→ EXERCISE DESCRIPTION
Print exactly, and only, the lines from the one that has "Task: Click the Sign In link" through the end of the material below, with both ends included and the pictures omitted.

→ SUPPLIED RECORDS
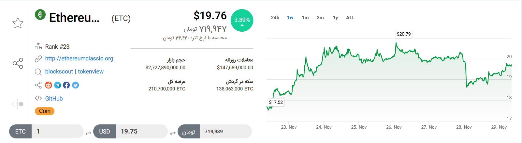Screen dimensions: 522x143
Task: Click the swap arrows between ETC and USD
Action: click(x=88, y=133)
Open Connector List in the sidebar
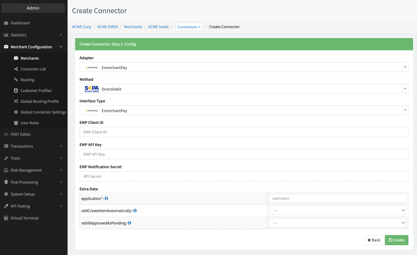Screen dimensions: 417x255 [x=33, y=69]
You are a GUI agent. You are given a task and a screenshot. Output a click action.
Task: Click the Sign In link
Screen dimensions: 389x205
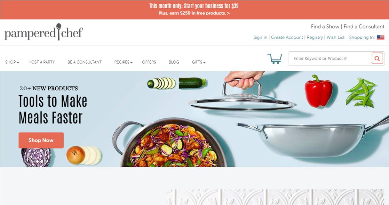(x=260, y=37)
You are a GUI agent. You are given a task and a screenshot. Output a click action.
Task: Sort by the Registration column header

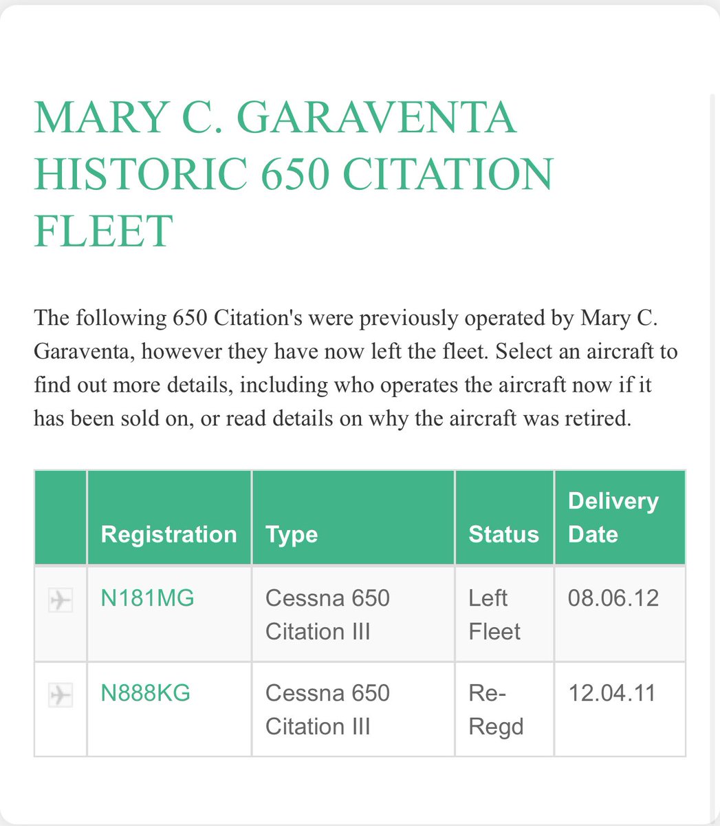pyautogui.click(x=168, y=535)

→ RESPONSE AREA
Task: Click the Sign In link
Screen dimensions: 389x205
(x=260, y=37)
You are a GUI agent. You are given a task and a screenshot. Output a click action.
Task: Sort by the Registration column header

pyautogui.click(x=168, y=535)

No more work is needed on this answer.